Liu, Junfa, et al. "A graph attention spatio-temporal convolutional network for 3D human pose estimation in video." 2021 IEEE International Conference on Robotics and Automation (ICRA). IEEE, 2021.
Lugaresi, Camillo, et al. "Mediapipe: A framework for perceiving and processing reality." Third Workshop on Computer Vision for AR/VR at IEEE Computer Vision and Pattern Recognition (CVPR). Vol. 2019. 2019.
Pavllo, Dario, et al. "3d human pose estimation in video with temporal convolutions and semi-supervised training." Proceedings of the IEEE/CVF Conference on Computer Vision and Pattern Recognition. 2019.
Gunnar Borg. “Perceived exertion as an indicator of somatic stress.” In: Scandinavian journal of rehabilitation medicine (1970).

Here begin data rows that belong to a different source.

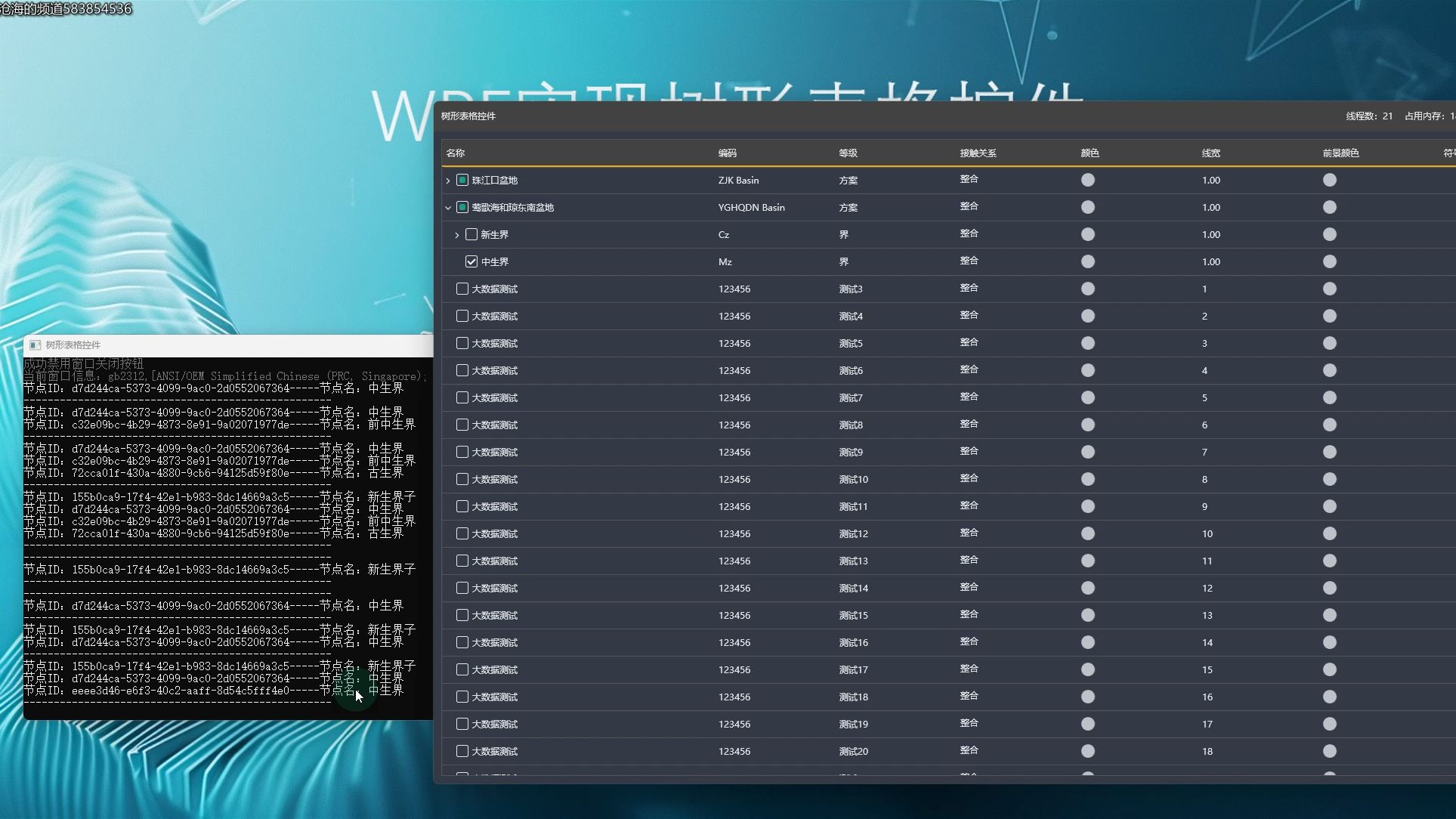Screen dimensions: 1456x819
Task: Click the 颜色 circle of 测试5 row
Action: pos(1088,343)
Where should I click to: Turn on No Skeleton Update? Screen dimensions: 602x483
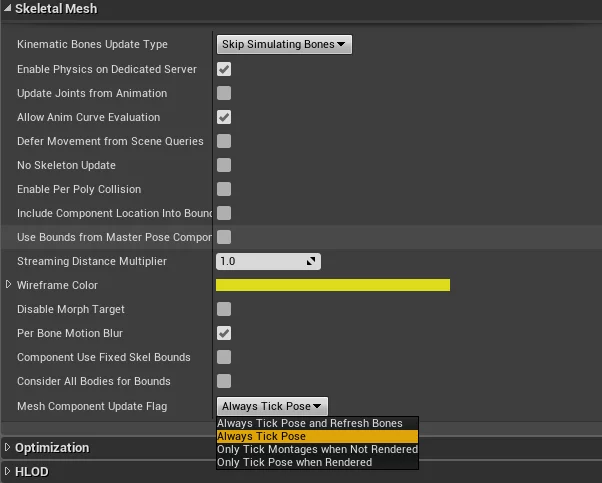coord(225,165)
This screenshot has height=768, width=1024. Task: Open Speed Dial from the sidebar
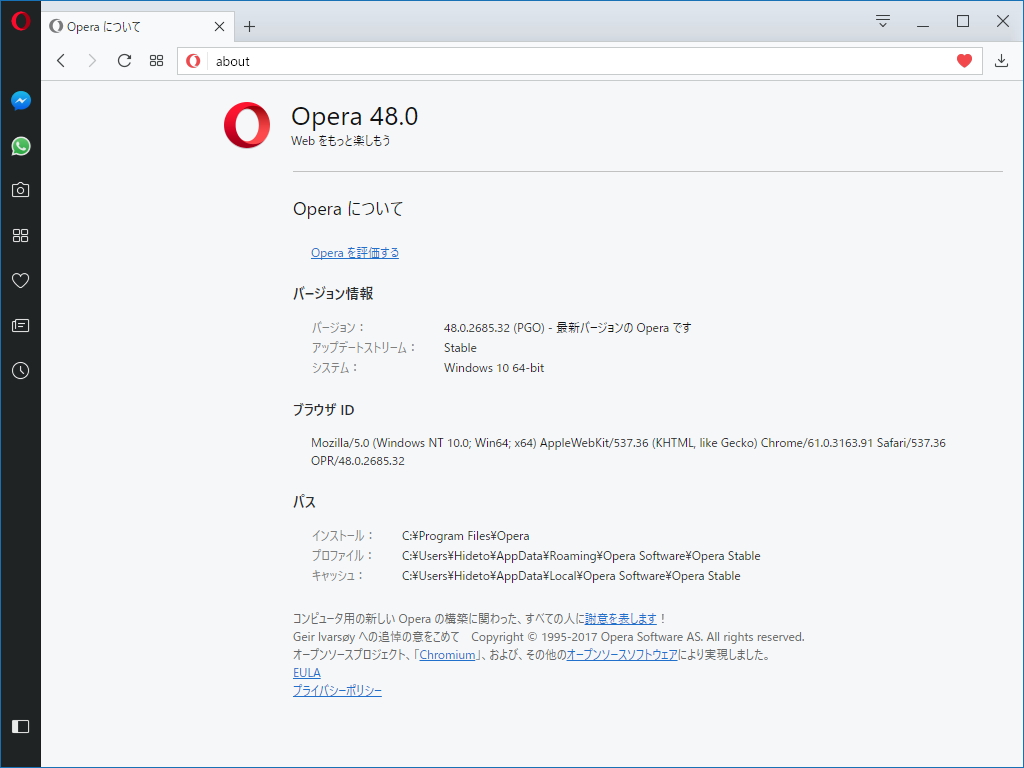click(20, 235)
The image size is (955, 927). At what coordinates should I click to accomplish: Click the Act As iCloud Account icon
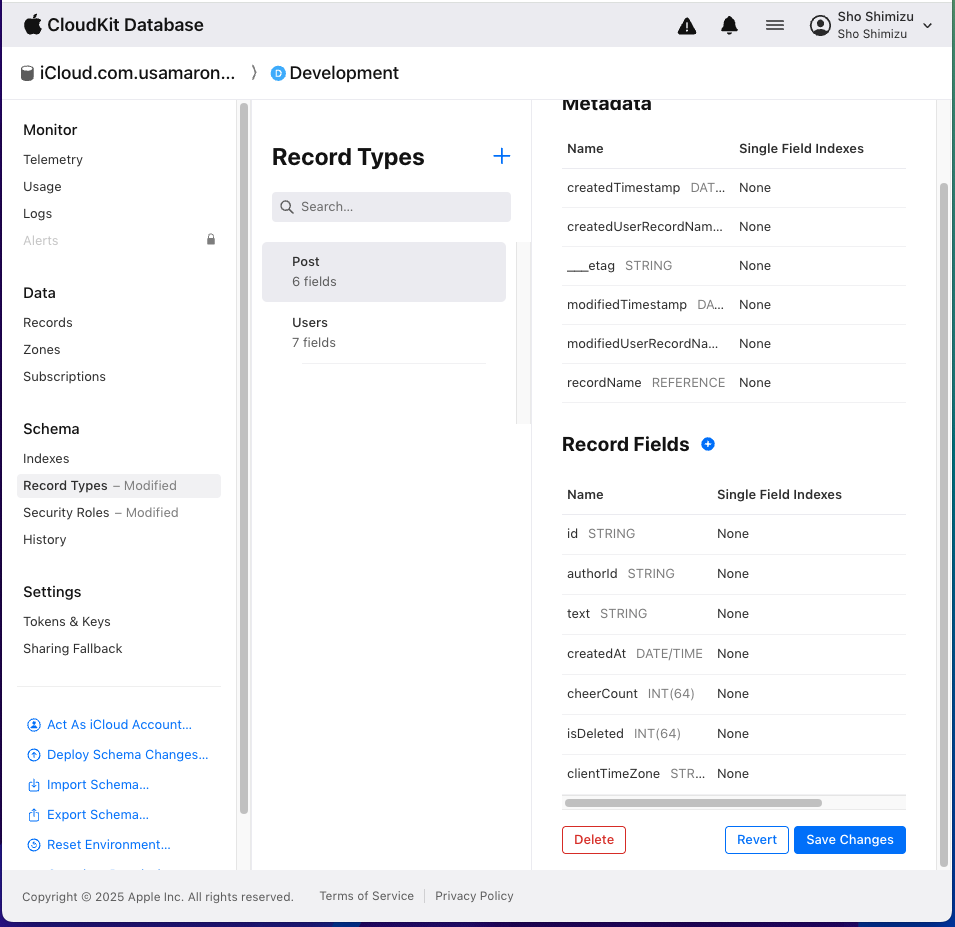(34, 725)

E. Barsoum, J. Kender, and Z. Liu, “HP-GAN: Probabilistic 3D Human Motion Prediction via GAN,” 2018 IEEE/CVF Conference on Computer Vision and Pattern Recognition Workshops (CVPRW), 2018.
M. Capecci, M. G. Ceravolo, F. Ferracuti, S. Iarlori, A. Monteri`u, L. Romeo, and F. Verdini, “The kimore dataset: Kinematic assessment of movement and clinical scores for remote monitoring of physical rehabilitation,” IEEE Transactions on Neural Systems and Rehabilitation Engineering, vol. 27, no. 7, pp. 1436–1448, July 2019.